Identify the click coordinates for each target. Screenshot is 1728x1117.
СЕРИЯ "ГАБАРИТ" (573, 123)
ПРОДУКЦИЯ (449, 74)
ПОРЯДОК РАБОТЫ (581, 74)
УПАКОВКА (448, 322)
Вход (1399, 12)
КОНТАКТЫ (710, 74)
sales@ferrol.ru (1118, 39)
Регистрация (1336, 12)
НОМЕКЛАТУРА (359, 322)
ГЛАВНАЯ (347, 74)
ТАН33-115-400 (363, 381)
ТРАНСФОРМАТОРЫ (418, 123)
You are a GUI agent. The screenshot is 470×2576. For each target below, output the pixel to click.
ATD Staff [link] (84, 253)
++++++++
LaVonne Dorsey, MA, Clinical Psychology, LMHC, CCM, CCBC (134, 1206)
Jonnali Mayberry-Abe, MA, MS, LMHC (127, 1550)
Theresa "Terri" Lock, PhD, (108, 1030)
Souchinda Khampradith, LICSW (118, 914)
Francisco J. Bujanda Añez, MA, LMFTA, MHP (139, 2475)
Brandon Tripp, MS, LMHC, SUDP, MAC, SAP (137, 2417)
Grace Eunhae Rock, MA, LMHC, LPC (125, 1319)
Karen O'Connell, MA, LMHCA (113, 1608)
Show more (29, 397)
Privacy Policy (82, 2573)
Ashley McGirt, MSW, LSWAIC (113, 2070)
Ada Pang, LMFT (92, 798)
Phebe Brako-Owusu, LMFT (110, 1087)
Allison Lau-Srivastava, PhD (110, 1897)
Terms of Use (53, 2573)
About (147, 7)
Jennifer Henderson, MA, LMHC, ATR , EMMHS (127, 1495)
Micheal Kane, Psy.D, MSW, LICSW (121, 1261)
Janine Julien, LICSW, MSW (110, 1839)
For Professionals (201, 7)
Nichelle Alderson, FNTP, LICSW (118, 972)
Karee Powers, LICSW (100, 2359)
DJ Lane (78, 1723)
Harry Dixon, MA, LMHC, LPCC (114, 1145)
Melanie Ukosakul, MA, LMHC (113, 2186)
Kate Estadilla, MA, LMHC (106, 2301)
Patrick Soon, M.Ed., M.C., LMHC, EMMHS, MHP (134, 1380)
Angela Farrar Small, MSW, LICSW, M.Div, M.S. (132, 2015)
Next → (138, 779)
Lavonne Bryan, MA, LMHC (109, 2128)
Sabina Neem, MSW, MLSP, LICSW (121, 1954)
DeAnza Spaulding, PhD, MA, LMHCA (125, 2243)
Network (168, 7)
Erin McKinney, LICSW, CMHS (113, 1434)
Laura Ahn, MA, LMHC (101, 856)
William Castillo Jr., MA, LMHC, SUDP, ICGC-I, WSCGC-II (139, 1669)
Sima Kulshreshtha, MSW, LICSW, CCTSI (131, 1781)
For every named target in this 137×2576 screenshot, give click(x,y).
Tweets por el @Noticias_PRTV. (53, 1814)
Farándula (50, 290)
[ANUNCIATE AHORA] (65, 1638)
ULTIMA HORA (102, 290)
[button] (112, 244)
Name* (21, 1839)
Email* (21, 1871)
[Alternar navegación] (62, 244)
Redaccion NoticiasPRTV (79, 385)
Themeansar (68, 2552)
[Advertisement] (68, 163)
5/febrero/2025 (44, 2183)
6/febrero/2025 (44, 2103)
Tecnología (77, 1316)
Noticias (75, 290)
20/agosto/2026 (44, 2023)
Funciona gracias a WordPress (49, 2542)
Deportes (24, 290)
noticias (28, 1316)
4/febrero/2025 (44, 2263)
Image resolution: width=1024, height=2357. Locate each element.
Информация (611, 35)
++++++++
- _Exercise prompt_: Taking the entries above, restate exactly those lines that fall between the line with "[Advertisement] (68, 163)" and the line with "Информация (611, 35)", keeping both of those lines too.

- _Result of the task_:
[Advertisement] (68, 163)
5/febrero/2025 (44, 2183)
6/febrero/2025 (44, 2103)
Tecnología (77, 1316)
Noticias (75, 290)
20/agosto/2026 (44, 2023)
Funciona gracias a WordPress (49, 2542)
Deportes (24, 290)
noticias (28, 1316)
4/febrero/2025 (44, 2263)
Image resolution: width=1024, height=2357. Locate each element.
Информация (611, 35)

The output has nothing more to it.